Despojados de sus ropas y de sus atributos divinos, Laborda presenta a los dioses como seres que padecen y a los que la dulzura de la ambrosía no les exime de sentir la amargura de la hiel de la vida, mostrando ante ella la misma vulnerabilidad que los mortales. Sirviéndose de la representación de los mitos, el pintor elabora un catálogo de sentimientos y situaciones con los que enfrenta al espectador al rostro menos amable del ser humano: la tristeza, la soledad, el sometimiento, la avaricia, la destrucción o la crueldad, en ocasiones entremezclada con un aire de erotismo que remite a la idea de la Eva Moderna.

La dureza del discurso se reitera en su representación, donde no encontramos concesión alguna a la idealización del desnudo; de hecho, en tiempos del retoque fotográfico, la pintura de Laborda presenta una imagen cruda, ausente de artificios, donde muestra la realidad del cuerpo vivido, con las huellas dejadas por el paso del tiempo y las experiencias de la vida, deleitándose en los detalles de la piel, en los rasgos menos amables y en las características que convierten a los protagonistas en seres más humanos y menos divinos.

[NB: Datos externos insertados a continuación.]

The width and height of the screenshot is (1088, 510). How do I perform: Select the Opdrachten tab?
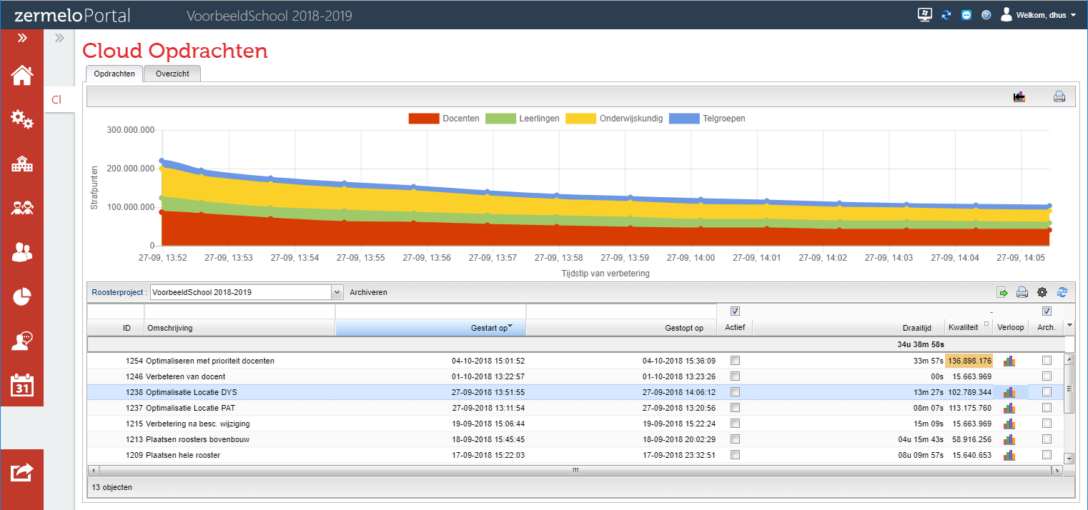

Del mismo modo, la gestualidad también constituye un elemento esencial dentro de la configuración de estos retratos y así queda reflejado en la pose que las modelos adoptan en sus manos y pies o en el gesto de su rostro, todo lo cual, confiere al conjunto una retórica que entronca con la plástica de la pintura y la escultura barrocas.

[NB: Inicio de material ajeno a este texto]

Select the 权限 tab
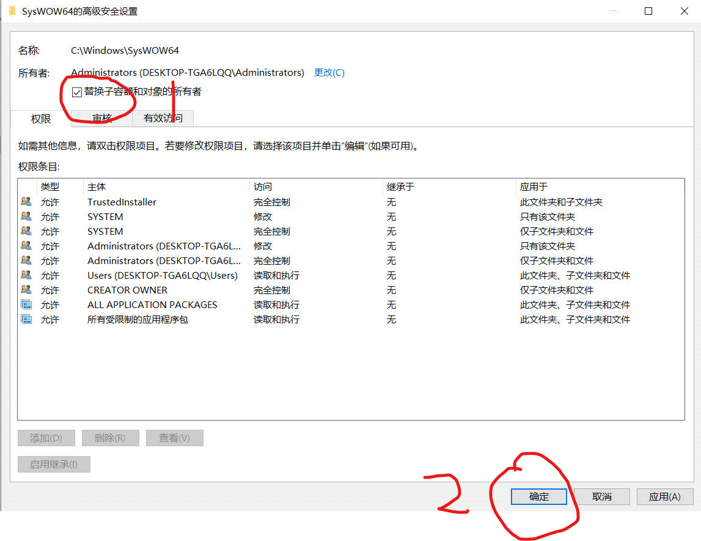The image size is (701, 541). [x=41, y=119]
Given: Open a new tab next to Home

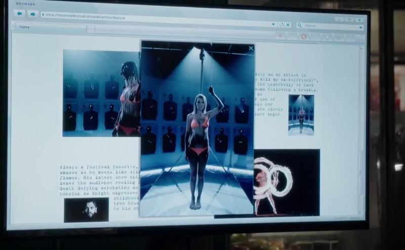Looking at the screenshot, I should [x=91, y=29].
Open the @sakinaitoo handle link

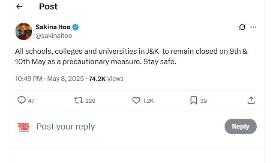(x=54, y=36)

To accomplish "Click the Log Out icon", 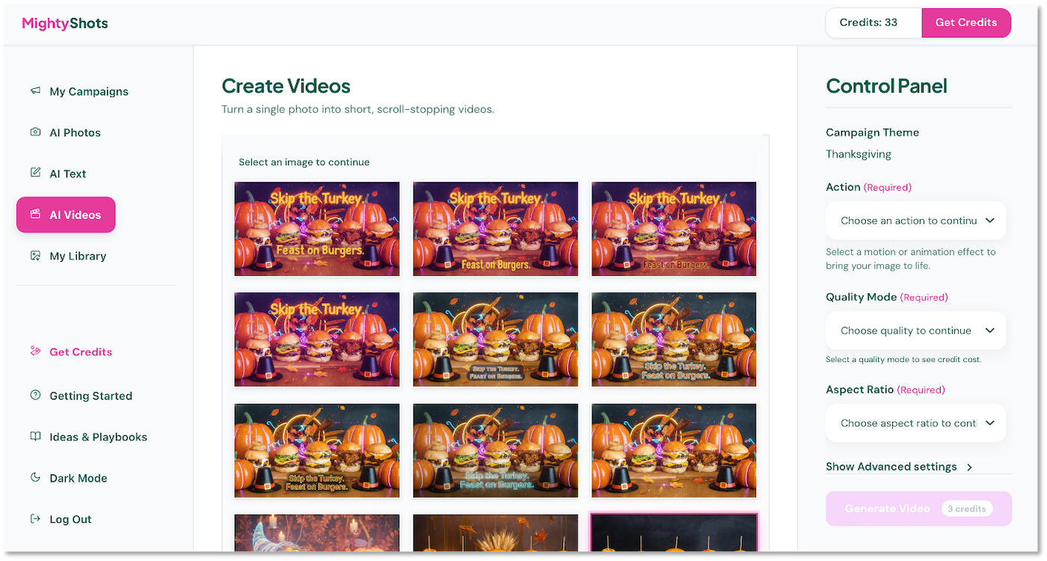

Ante un escenario completamente vacío, tan solo acompañada por el mar que le vio nacer, aparece una Afrodita voluptuosa, diosa de la seducción, del erotismo y de la fecundidad; es la mujer portadora del deseo y el pecado: entre sus pechos, con los que evoca la sensualidad, el placer de la carne y la fertilidad, luce una cruz, mientras a sus pies yace el cadáver de una paloma. Su cabello largo y suelto y su mirada al cielo, con un gesto que se mueve entre la seducción y un aire de misticismo, evocan algunos de los rasgos empleados en la imaginería de la Inmaculada Concepción, modelo de virtud y pureza y, por tanto, antítesis de Afrodita. Con muy pocos elementos pero lo suficientemente significativos, Laborda crea esta imagen de provocadora ambigüedad que oscila entre la virtud y el pecado y que es, sin duda, una cruda metáfora de las contradicciones morales en las que siempre se ha visto sumida la sociedad.

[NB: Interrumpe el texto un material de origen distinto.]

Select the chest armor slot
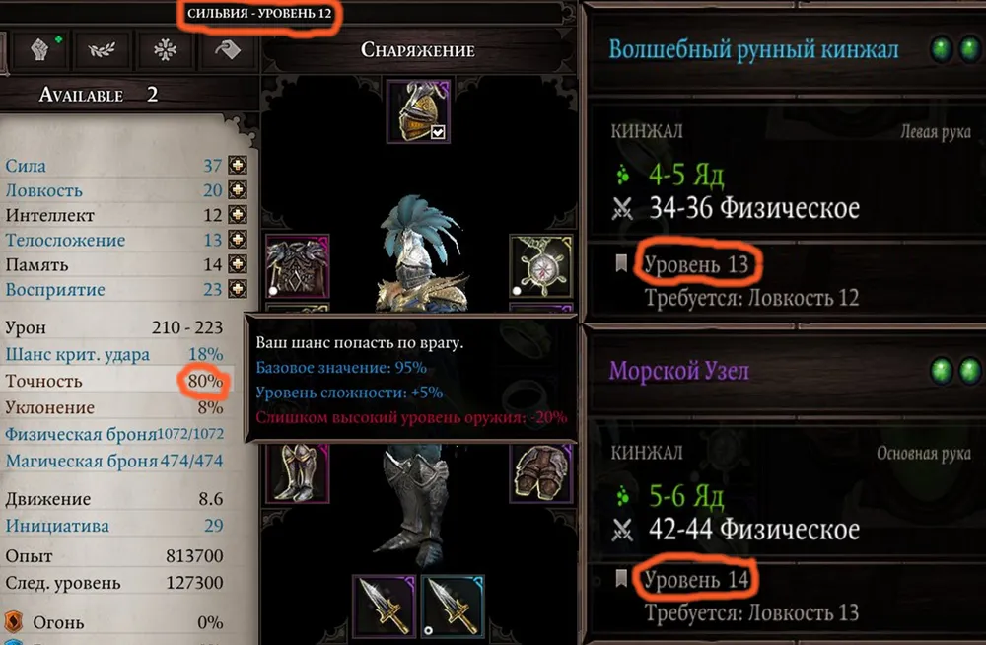The height and width of the screenshot is (645, 986). click(x=298, y=266)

Además de ofrecer un personal tratamiento del cuerpo femenino, esta etapa supone también un paso más en su pintura mitológica en la que, lejos de ser una incursión puntual y anecdótica, ha desarrollado un discurso constante y elaborado que ha ido evolucionando al mismo ritmo que lo hacían sus inquietudes. El conjunto de obras aquí expuesto presenta la magnitud alcanzada por la trayectoria de Laborda, erigiéndose como uno de los mejores autores aragoneses del desnudo femenino, pero también como un creador inagotable e incansable, con la capacidad de conservar sus señas de identidad pero sin dejar de evolucionar en su universo creativo, en busca de nuevos retos con los que seguir reflexionando sobre el oficio de pintor.